- Citizenship: Filipino
- Occupation: Activist
- Movement: 1BANGSA

= Alan Balangi-Amer =

Filipino activist

Maulana Balangi-Amer, more commonly known as Alan Balangi-Amer is a Maranao activist and diplomat who is the leader of One Bangsamoro Movement (1BANGSA). A native of Marawi, he mainly deals with Bangsamoro-related issues. He was an ambassador of the International Commission on Human Rights (ICHR) to the Association of South East Asian Nations (ASEAN). He has been convening of street parliamentarians in Metro Manila since 2015 while advocating for peace and justice of the Moros in the Philippines thru Bangsamoro Organic Law.

== Advocacy ==
Balangi-Amer joined into peace advocates since 2015, the same year the Comprehensive Agreement on the Bangsamoro (CAB) signed by President Rodrigo Duterte. He had led over 50 Moros to support the signing of the Bangsamoro Organic Law. He had rallied together with Muslims outside the Golden Mosque in Quiapo, Manila in 2018, months before January 21, 2019 plebiscite.

He had called Ronghiya government for equal protection of law for Burmese Muslims oppressed by Myanmar's extremist Buddhist groups and allow international communities to bring mass killings to the International Criminal Court (ICC).

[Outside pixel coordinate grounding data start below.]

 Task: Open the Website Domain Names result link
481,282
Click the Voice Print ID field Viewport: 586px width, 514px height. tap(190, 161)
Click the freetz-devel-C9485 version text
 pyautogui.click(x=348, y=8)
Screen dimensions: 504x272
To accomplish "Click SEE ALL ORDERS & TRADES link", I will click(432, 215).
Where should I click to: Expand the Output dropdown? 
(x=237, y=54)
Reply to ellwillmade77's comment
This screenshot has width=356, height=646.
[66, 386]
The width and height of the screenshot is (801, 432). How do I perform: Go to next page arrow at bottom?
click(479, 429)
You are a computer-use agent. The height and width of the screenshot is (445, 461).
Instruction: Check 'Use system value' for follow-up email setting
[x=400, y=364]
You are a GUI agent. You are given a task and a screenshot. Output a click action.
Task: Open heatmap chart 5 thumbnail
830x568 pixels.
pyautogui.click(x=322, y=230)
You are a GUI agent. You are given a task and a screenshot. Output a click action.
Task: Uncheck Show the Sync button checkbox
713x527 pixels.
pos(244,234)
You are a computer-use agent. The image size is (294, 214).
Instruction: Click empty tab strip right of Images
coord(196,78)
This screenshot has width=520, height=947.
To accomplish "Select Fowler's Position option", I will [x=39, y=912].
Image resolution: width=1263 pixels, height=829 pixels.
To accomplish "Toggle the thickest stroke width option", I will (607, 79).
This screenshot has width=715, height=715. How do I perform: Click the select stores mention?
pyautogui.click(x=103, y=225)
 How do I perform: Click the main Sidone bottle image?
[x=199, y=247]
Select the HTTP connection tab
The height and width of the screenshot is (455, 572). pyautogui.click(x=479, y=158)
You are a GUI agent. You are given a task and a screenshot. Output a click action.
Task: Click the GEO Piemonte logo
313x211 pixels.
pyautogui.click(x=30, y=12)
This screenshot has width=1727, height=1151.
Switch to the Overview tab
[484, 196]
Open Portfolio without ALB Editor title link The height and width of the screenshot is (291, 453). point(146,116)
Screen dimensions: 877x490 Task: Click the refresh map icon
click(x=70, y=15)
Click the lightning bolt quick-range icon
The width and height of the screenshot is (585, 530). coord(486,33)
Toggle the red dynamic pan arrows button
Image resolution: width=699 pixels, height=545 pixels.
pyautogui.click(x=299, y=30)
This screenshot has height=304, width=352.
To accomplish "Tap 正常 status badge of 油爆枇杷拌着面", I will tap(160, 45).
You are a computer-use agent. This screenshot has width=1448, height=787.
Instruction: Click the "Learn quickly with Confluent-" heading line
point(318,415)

Besides energy-producing body that provide 65% electrical power in Mindanao, he has called the creation of an office that supervise the development for Lake Lanao located in south of Marawi. He cited a Senate Bill discussed in 18th Congress in 2019.

During the 2017 Battle of Marawi, he along with members of his organization appealed to President Duterte to stop using airstrike and declare ceasefire to allow them and other group to rescue civilians.

Balangi-Amer during the COVID-19 pandemic calls government to establish a body that would serve as a council for Bangsamoro people outside Bangsamoro Autonomous Region in Muslim Mindanao.

He has urged scattered internally displaced persons from war-torn Marawi to go back home after enrolling to Executive Order No. 114 series of 2020, a program of Senator Bong Go due to discrimination faced by Moros residing in Metro Manila.